§ **演習の目的**
建築士設計製図のエスキスに関する文章のうち、「入手した課題文は、コピーしたものをFAXしたもので、受験者のメモ」を含む箇所から始め、「後で思わぬ展開となってしまった。まずは体験記をご覧あれ。」で終わる部分を、一字も変えずに書き写してください。

∞∞∞∞■『建築士設計製図チャレンジ奮闘記:エスキス編』∞∞∞∞∞∞∞∞∞∞∞∞∞∞∞∞∞∞《H22.10.16記》


 回答例を作成するときの心構え(受験者の心構え)として、100点満点は決してねらっていません。
時間内に終わらせる事と、計画案が建築になっているかどうかと言うことだけです。

 わずか2時間程度で考える計画は、建築主からの依頼を受け最初に提示する計画案だと考えています。
今後、何度か打ち合わせを重ね最終案に持っていくための最初の叩き台ですね。

 初めてお会いする建築主の依頼を一度で充分に汲み取る事は、何時においても難しいです。
食い違いは、打ち合わせを重ね摺り合わすことができますが、最初の提示が建築的に不可能であったり、
素人目にも頼りない計画であれば、建築主から建築士として認めて貰えないですね。
    
 E&Aでは解答例とせず回答例としているのには、意味があります。
建築主(試験元)の依頼事項(課題文)に対して計画案を提示するのであって、問題を解くと言う気持
ちでは接していません。

だから、クイズ問題で有れば解答は1つでしょうが、注文なので回答は計画者の数だけあると考えます。
頼りない案だとか、まったく注文を無視しているとかでは満足して貰えないでしょうが、どれが正解と
言うことではなく、色んな計画が成立すると考えます。
エスキス図
エスキス奮闘記

 入手した課題文は、コピーしたものをFAXしたもので、受験者のメモ
書きやらアンダーラインで非常に見辛い物だった。
冒頭から、たぶん常設展示に企画展示と書いてあるのだろうなと肝心なと
ころほど判読が難しい状態で、やっかいだなぁと思いながら進めたのが、
後で思わぬ展開となってしまった。まずは体験記をご覧あれ。
A.<課題文の要点整理>(まずは、冷静になって課題文を整理しよう。)

※課題での美術館は、地元画家の絵画を展示する目的と共に、地域住民創
 作活動や子ども達の美術教育の場に重きを置いた美術館を要求している
 ようだ。
 また、周辺環境に応じて複数のアプローチも可能としている。課題は、
 アプローチを含めこれらの周辺環境を建築にどうのように活かすかを要
 求している。


B.<アプローチ・その他の施設計画>
アプローチ設定
・エントランスの特記に「アプローチは公園又は遊歩道からでもよい。」
 としているが、ここはやはり北側をメインと考え、南や西からのアプロ
 ーチはサブとして考えよう。
・搬入路は東のサブ道路側にすれば、公開と非公開ゾーンが明確に分かれ
 そうだ。

その他の施設の設定
・創作広場は公園と遊歩道からの動線に配慮する条件だから必然的に南西
 の角だ。
・駐車場は車いす用がオーソドックスに北西側で、サービス車用が東側に
 なる。

未加工の記録
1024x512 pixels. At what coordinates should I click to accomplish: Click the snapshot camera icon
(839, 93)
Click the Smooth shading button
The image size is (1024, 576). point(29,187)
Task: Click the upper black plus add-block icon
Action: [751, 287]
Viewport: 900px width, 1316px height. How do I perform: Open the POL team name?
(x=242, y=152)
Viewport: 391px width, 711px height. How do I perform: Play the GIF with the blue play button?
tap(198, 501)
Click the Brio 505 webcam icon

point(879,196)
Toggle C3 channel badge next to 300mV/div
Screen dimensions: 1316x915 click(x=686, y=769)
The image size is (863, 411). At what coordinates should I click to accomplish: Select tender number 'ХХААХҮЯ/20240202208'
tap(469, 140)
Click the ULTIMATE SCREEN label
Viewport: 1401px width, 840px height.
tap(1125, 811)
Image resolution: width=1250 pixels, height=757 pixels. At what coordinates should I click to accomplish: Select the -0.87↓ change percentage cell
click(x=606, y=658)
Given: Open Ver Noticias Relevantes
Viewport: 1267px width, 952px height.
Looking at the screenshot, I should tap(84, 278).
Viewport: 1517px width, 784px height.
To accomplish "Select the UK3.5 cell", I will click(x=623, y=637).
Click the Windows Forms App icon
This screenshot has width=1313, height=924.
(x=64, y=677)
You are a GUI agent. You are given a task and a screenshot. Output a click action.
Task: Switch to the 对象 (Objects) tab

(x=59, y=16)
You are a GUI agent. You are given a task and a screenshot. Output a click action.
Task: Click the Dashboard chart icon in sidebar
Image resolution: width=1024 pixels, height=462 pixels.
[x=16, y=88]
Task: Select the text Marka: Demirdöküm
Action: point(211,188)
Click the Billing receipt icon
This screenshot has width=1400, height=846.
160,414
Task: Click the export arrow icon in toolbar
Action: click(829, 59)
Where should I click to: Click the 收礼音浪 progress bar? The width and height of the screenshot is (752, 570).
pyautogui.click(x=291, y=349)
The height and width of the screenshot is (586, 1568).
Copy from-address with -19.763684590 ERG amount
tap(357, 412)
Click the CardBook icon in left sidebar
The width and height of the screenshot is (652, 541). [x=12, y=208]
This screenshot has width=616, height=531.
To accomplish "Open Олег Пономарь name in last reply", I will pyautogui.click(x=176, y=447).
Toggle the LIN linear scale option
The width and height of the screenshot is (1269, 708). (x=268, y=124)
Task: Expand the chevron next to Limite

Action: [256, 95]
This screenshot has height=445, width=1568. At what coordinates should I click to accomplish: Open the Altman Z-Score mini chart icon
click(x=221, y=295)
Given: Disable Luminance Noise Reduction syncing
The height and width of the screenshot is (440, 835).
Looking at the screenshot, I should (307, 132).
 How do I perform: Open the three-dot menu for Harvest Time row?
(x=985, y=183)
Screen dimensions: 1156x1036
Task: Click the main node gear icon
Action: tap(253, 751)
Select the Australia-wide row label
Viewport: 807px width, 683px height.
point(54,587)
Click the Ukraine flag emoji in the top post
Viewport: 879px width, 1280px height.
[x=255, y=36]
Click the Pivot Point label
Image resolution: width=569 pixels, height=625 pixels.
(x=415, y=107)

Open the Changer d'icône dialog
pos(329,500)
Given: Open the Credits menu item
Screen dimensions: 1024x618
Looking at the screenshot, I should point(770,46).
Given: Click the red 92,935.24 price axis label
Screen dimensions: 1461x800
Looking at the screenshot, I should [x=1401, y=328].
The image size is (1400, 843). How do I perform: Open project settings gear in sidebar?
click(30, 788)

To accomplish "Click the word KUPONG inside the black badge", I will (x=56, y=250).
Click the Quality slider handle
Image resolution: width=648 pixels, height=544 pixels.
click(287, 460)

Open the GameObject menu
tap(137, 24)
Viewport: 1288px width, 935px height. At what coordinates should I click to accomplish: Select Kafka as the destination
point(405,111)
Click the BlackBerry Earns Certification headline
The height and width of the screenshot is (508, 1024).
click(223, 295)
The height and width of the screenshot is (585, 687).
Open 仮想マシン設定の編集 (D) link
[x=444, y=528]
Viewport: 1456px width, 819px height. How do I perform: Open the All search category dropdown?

§ **完成した解答**
入手した課題文は、コピーしたものをFAXしたもので、受験者のメモ
書きやらアンダーラインで非常に見辛い物だった。
冒頭から、たぶん常設展示に企画展示と書いてあるのだろうなと肝心なと
ころほど判読が難しい状態で、やっかいだなぁと思いながら進めたのが、
後で思わぬ展開となってしまった。まずは体験記をご覧あれ。